Binance and FTX logos. Photo: Dado Ruvic/Reuters

Other investors have lost similar sums, including the Ontario Teachers’ Pension Plan, which invested about $400 million in the stock market last year, valuing FTX at $25 billion.

The cryptocurrency market came under pressure after the FTX crisis, with the core digital asset, bitcoin, falling 7.6% in the past 24 hours to $16,775 and the second largest, Ethereum , falling 4.4% to $1,205.

Cryptocurrencies are an alternative way to make cash or credit card payments. The underlying technology allows “money” to be sent directly to others without having to go through the banking system. For this reason, they are beyond the control of governments and are not regulated by financial watchdogs – and transactions can be conducted in a way that reasonably keeps you pseudonymous.

If you own a crypto-asset, you control a secret digital key that you can use to prove to anyone on the network that a certain amount of that asset is yours. If you spend it, you’re telling the entire network that you’ve transferred ownership and using the same key to prove you’re telling the truth.
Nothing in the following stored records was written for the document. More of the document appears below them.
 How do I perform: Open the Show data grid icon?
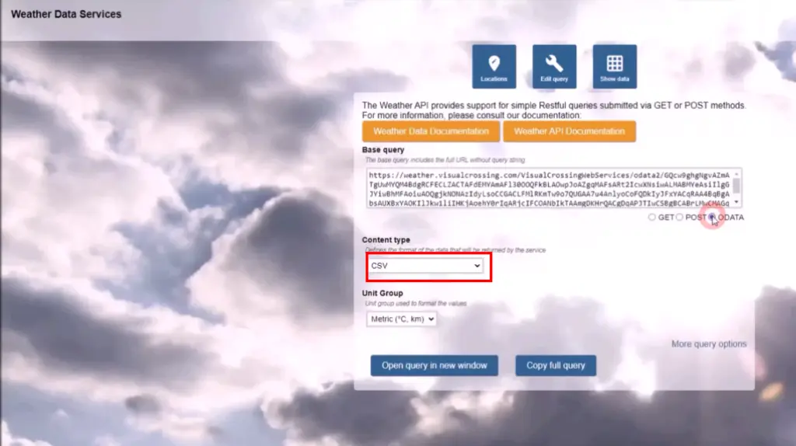pyautogui.click(x=614, y=66)
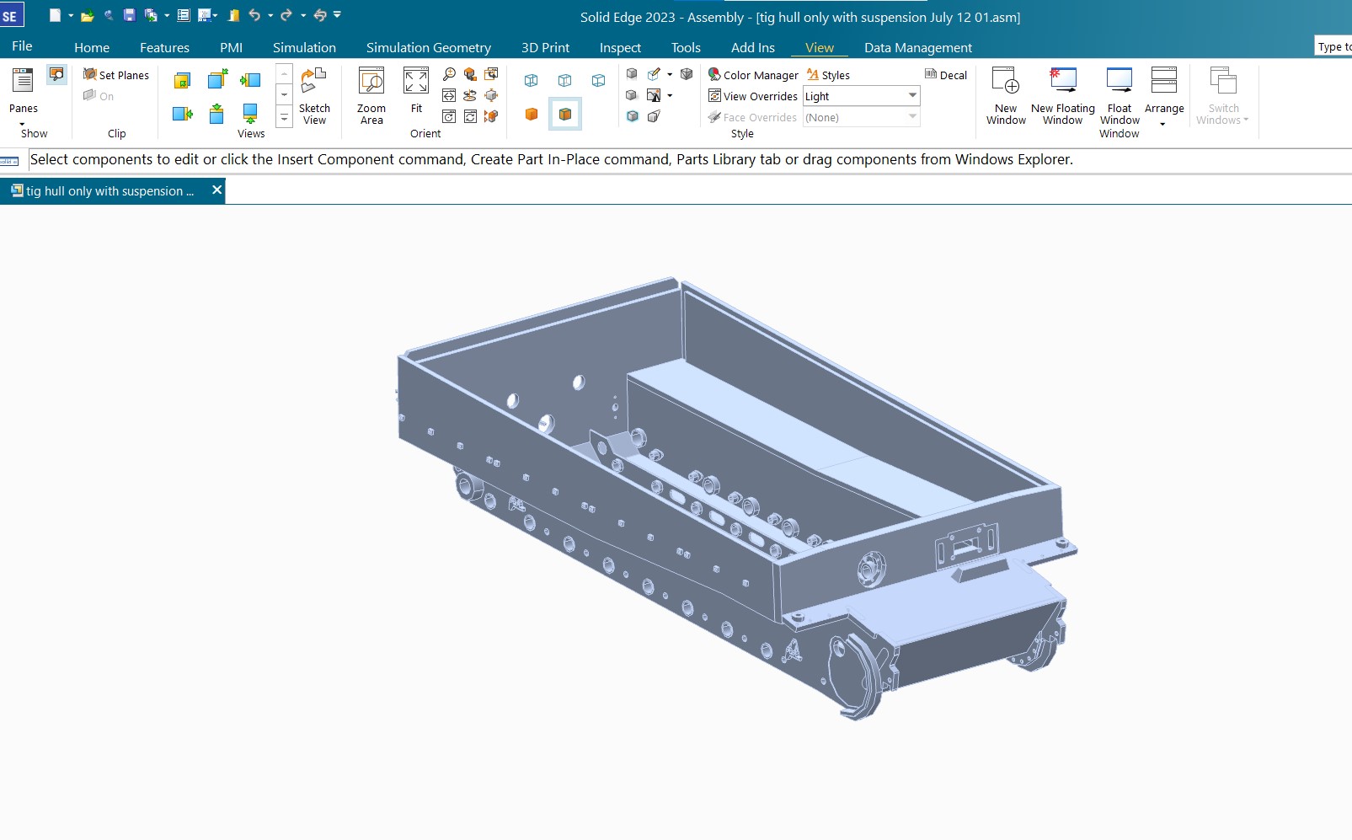Open the File menu

[23, 46]

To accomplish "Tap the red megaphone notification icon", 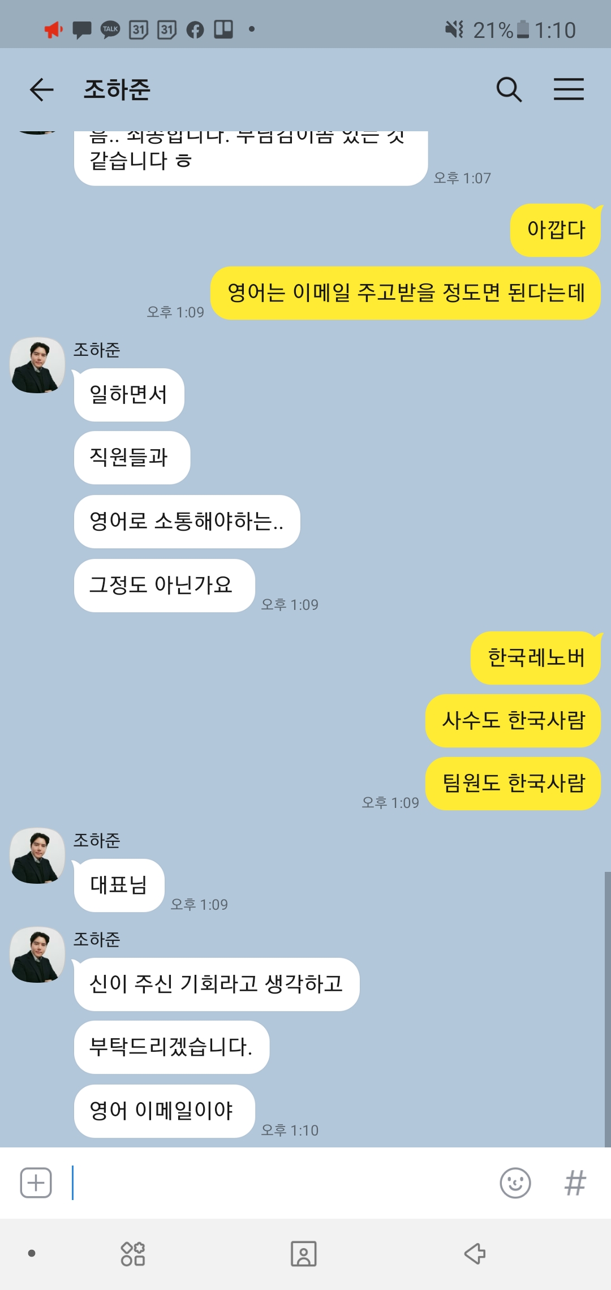I will click(54, 29).
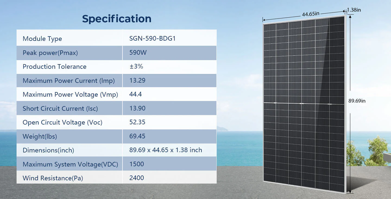Viewport: 391px width, 199px height.
Task: Select the Short Circuit Current (Isc) label
Action: tap(60, 109)
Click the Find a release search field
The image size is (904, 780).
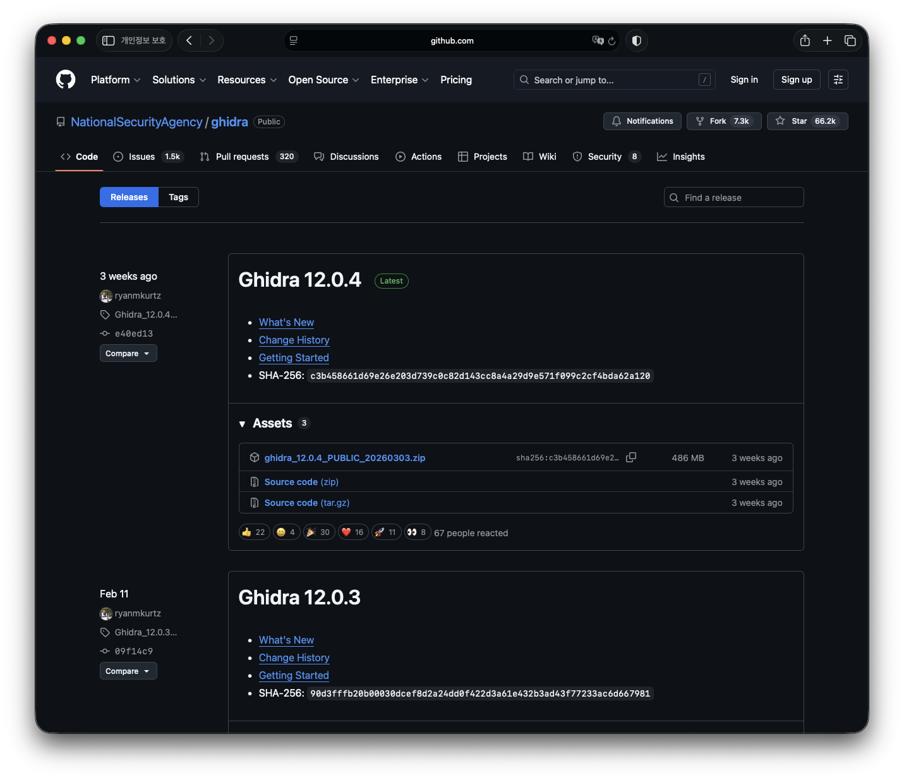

Over time, the history of all these transactions becomes a durable record of who owns what: this record is called the blockchain.

Bitcoin was one of the first and biggest cryptocurrencies and has been on a wild ride since its inception in 2009, at times rising in value as investors piled into it – and crashing recently .

Skeptics warn that the lack of central control makes crypto-assets ideal for criminals and terrorists, while libertarian monetarists like the idea of ​​currency without inflation and without a central bank.

The whole concept of cryptocurrencies has been criticized for its ecological impact, with the “mining” of new coins requiring vast energy reserves and the associated carbon footprint of the entire system.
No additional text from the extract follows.